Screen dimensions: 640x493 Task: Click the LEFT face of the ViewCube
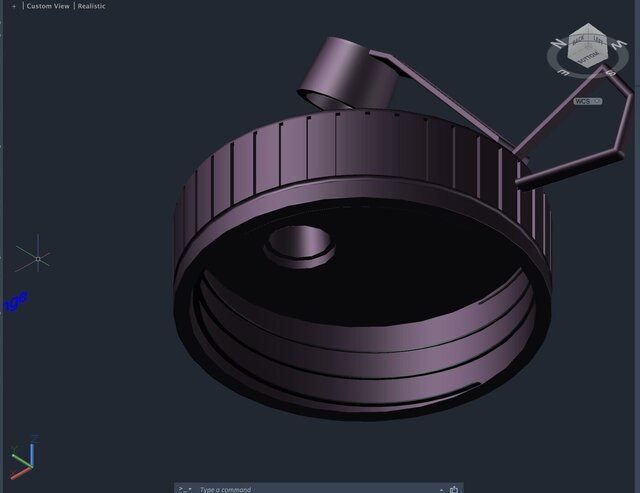[x=597, y=41]
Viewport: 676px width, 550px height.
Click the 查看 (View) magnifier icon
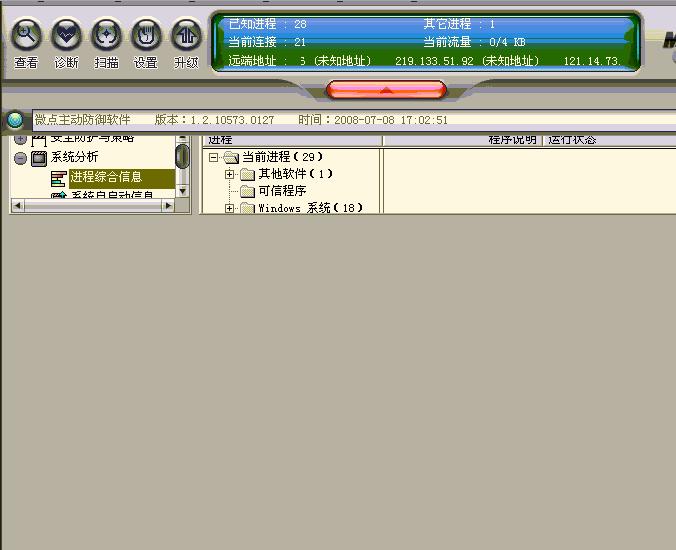pyautogui.click(x=27, y=36)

● **Given exercise**
Echo the data word for word, starting with the line that contains "Viewport: 676px width, 550px height." and going on through the end of the data, both ends included. Leave the pictures out of your answer.

● **Result below**
Viewport: 676px width, 550px height.
Click the 查看 (View) magnifier icon
pyautogui.click(x=27, y=36)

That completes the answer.